The merger plan opens up new issues: One, it is being seen as a process of consolidation of the global steel industry that is currently being viewed as too fragmented. The top ten steel makers in the world, after the rounds of mergers in the recent past, control a little over 25 per cent of the global steel production, while the corresponding figure of the automobiles sector is close to 95 per cent. Consolidation of business would reduce competition, improve profitability and help rationalisation of investment and capacity.
Two, such mega mergers, across industries, can be seen as consolidation of the steel industry in the developed world to take on the stiff challenge posed by the new steel makers in the developing countries and to make ground for their own survival.

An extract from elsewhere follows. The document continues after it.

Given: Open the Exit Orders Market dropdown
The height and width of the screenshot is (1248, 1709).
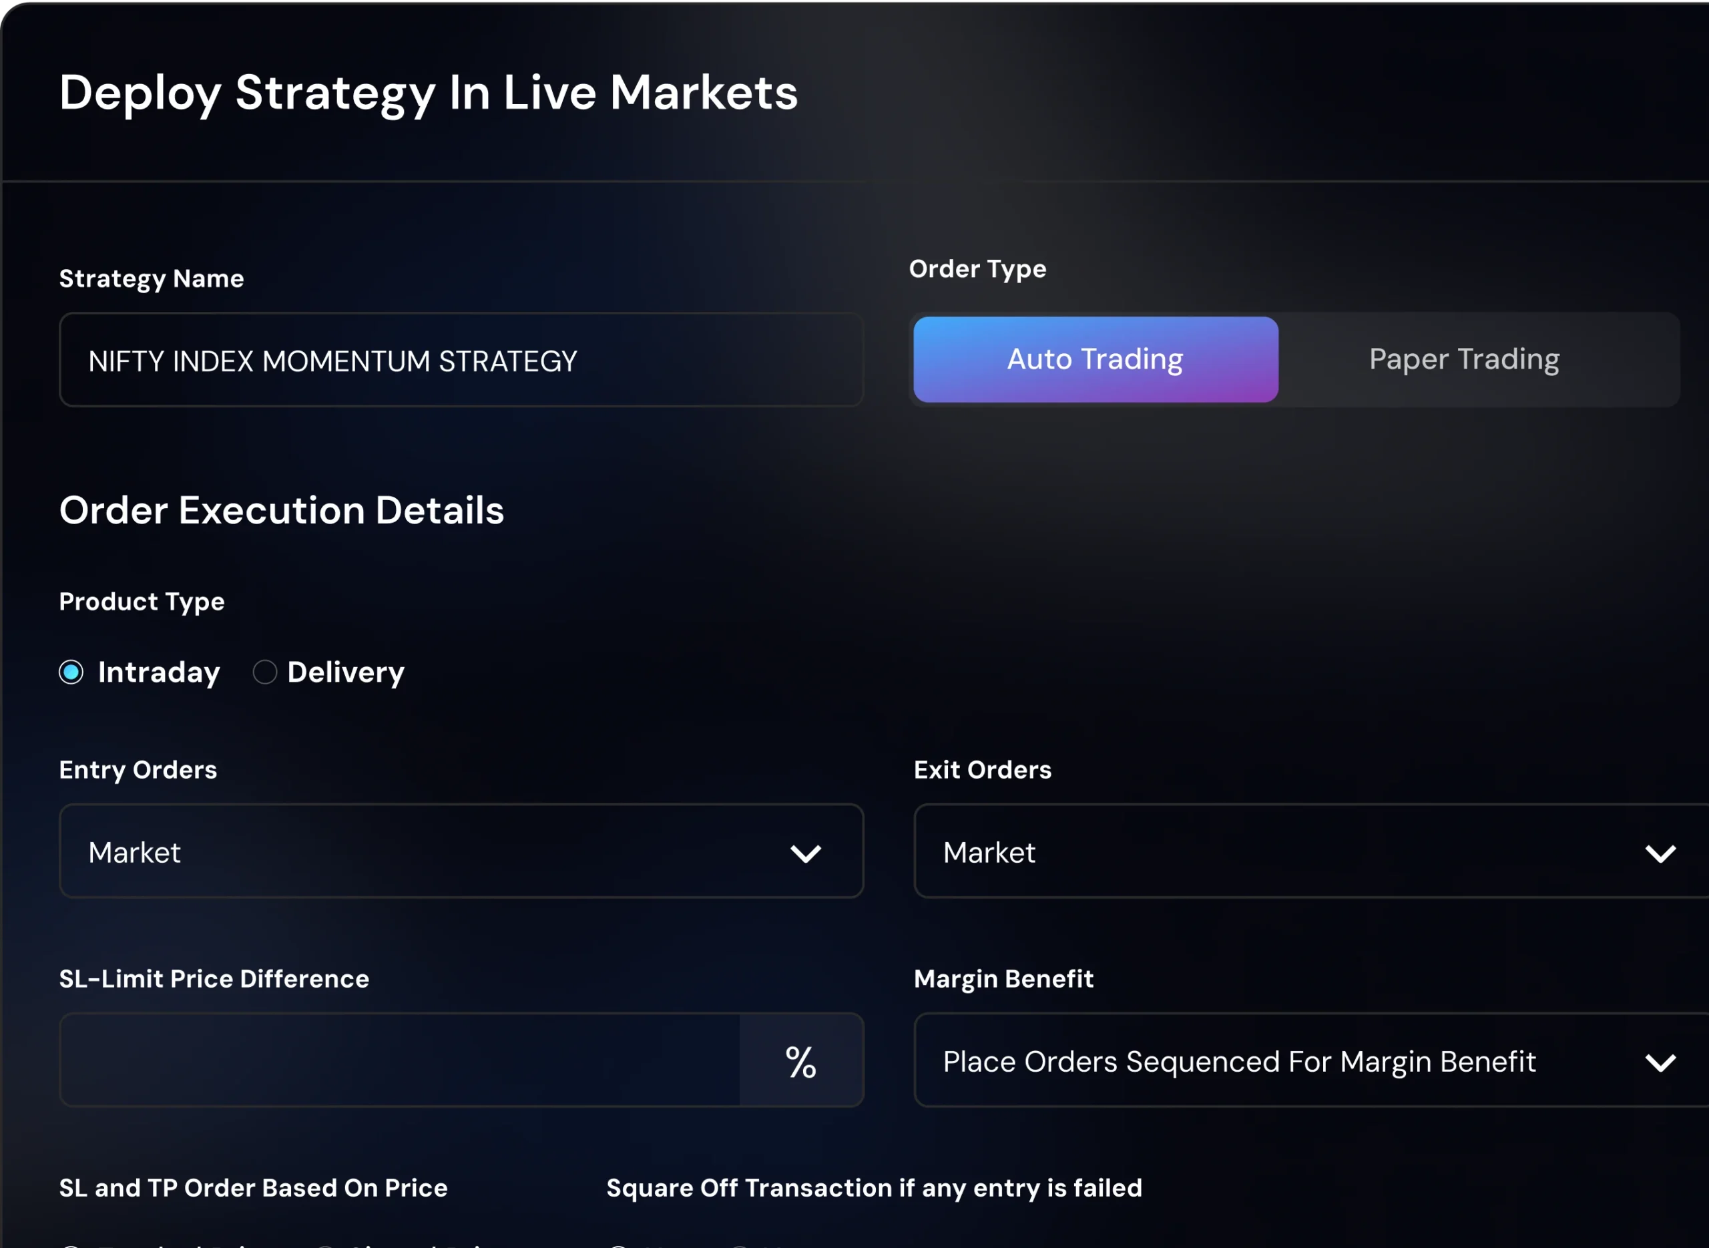Looking at the screenshot, I should (x=1284, y=851).
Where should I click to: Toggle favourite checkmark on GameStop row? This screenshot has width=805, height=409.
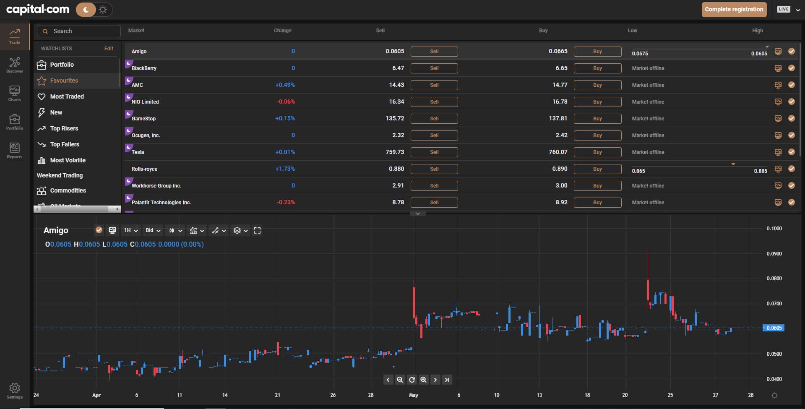click(x=791, y=118)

It is also an attempt to get back to the days when the steel cartels in Europe and Japan determined the world price. Those cartels are broken now and the global market is too large and transparent to allow anyone to enter into any pricing arrangement, which is now seen as anti-law.

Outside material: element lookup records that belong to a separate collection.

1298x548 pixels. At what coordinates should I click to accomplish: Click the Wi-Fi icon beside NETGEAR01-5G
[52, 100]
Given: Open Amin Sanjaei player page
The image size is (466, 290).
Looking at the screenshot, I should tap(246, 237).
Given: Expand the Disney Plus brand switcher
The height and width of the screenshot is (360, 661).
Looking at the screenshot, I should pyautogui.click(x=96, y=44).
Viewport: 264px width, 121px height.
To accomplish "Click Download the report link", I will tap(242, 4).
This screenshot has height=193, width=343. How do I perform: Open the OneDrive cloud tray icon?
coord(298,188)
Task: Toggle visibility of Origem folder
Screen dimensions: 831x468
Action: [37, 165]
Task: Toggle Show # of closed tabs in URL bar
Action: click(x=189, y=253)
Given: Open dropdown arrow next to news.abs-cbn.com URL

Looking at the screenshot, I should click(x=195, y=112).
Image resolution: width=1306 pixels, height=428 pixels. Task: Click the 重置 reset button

Three, an important factor that might have triggered off the recent round of consolidation through mergers and acquisitions is that the steel makers have by now more than realised that the steel crisis will remain a permanent feature in so long as supply is not restrained.
Supply cannot be expected to drop as long as there are new investments and competition for a bigger market share. Therefore, it may make sense for some competing companies to come to terms to pre-empt possible expansion programmes, re-arrange the market to suit them, liquidate inefficient production facilities and throw out the surplus workers.

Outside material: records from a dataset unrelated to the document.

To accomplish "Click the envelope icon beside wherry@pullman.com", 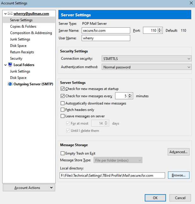I will tap(10, 13).
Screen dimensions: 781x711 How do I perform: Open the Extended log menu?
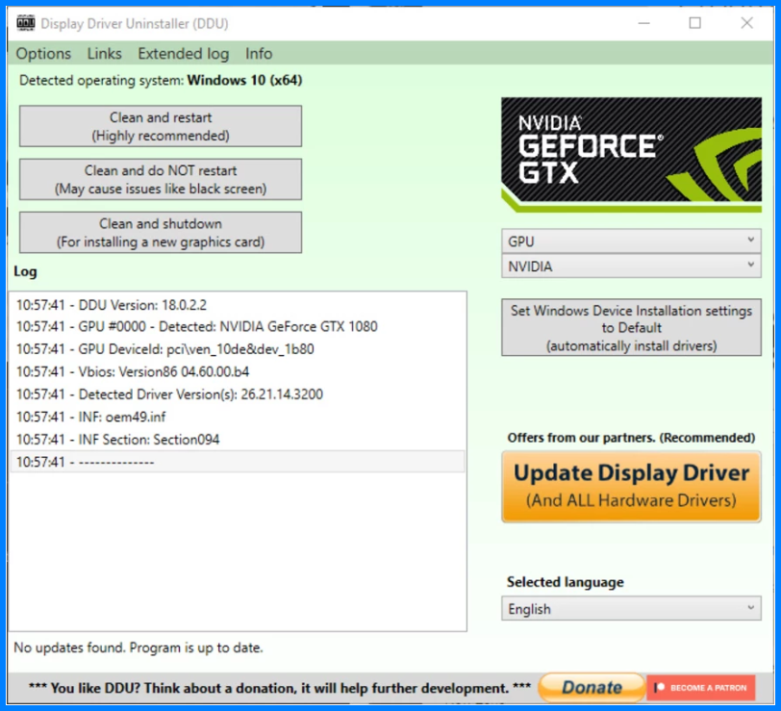coord(183,54)
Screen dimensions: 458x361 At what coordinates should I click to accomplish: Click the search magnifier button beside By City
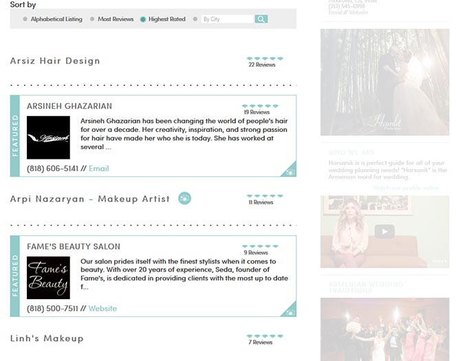[261, 19]
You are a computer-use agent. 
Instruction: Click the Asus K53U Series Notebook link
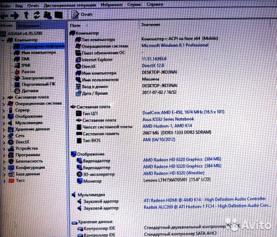(168, 119)
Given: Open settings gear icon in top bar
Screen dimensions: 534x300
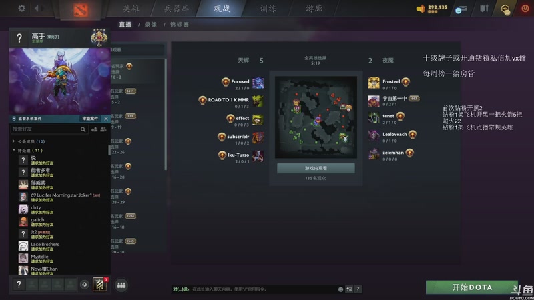Looking at the screenshot, I should 21,8.
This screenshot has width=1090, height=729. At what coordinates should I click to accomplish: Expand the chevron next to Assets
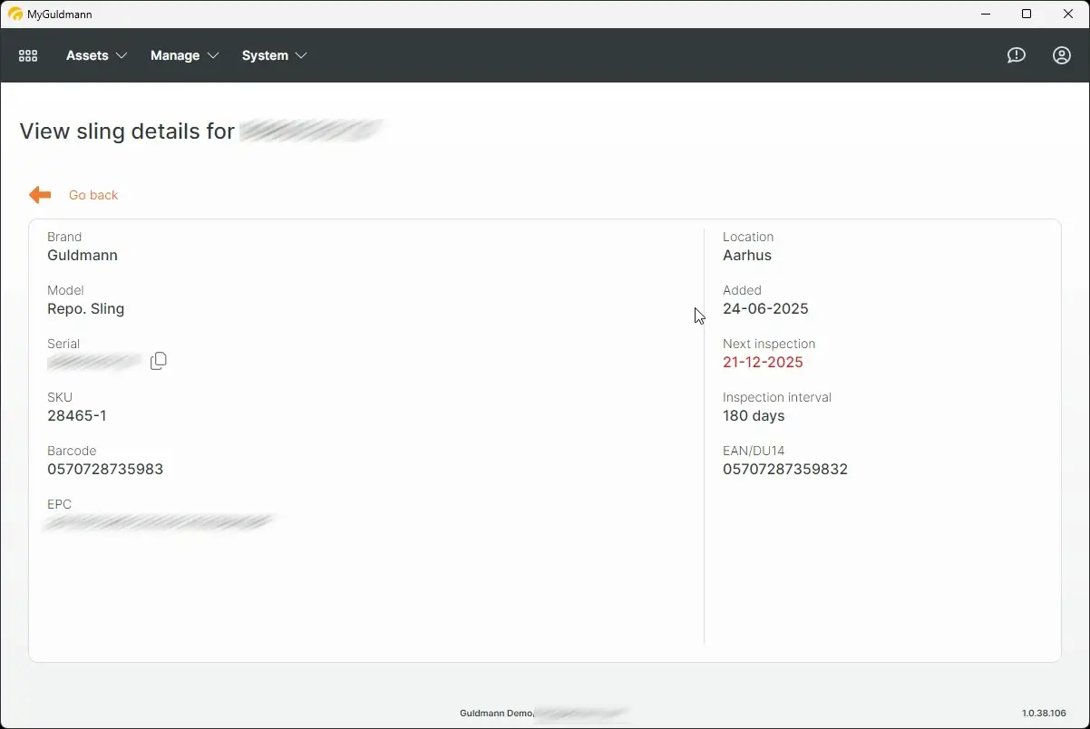(122, 56)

It is a common knowledge that there is no short cut to solve the problems faced by major steel companies. And, no radical measure is possible within the existing framework due to a variety of financial, social and political problems. It may not be possible for a company to shut some facilities and retrench workers. But, the same can be done easily in the name of restructuring, consolidation or merger under the banner of a new company.
Four, the steel companies are aware that the worldwide excess capacity is being maintained either with the support of steady flow of finances from banks or private investors or by the protective actions of the respective governments. But, as banks become tough and the governments, under obligations to the World Trade Organisation, are forced to reduce the level of protection, the steel companies that have survived so far will be in trouble.
The reduced investor confidence in the industry will not perhaps lead to the larger inflow of funds to this sector. This will make the money market extremely competitive for the steel industry worldwide. Only the good performers and the rich ones will get money for further growth.
A global behemoth would certainly be a better placed one. It is also a fact that the process of business revamping, through mergers and acquisition, may itself be a ground for restructuring the financial assets of the companies, where banks or the governments ultimately, write off some loans, reschedule the same or even reduce their stakes at low compensation. Bad markets are the best time for initiating such moves especially to get the maximum benefits out of it.
For the steel industry in the European Union, consolidation has been on for quite some time now. Only recently, Corus was formed after the merger of British Steel of the UK and Hoogovens of the Netherlands. The combined output of Corus stood at over 21 million tonne in 1999. Earlier, Arbed had grown larger through a series of acquisitions to control over 23 million tonne of crude steel capacity. Usinor has grown to a 23 million tonne capacity company and Thyssen Krupp has become a 17 million tonne plus steel maker.
There have been consolidations in Europe involving stainless steel makers as well as steel technology and equipment manufacturers. Although one of the reasons could be the integration of the cross-nation-economies within the European Union. With the region emerging as a single economic zone, the European steel makers are facing a stiff challenge from companies within and outside the region.
The Japanese consolidation has already forced them rethink on their own business strategies and one option left for them was to work together for a common survival.
Therefore, the consolidation among the major steel makers in Europe has not come as a surprise. They had to come together to reduce competition among themselves so as to face up to the global competition. As a response to this, one may expect hectic activities among the Japanese steel makers. It is unlikely that the same will be seen in the US, where the industry is more dependent on an increasingly protected home market.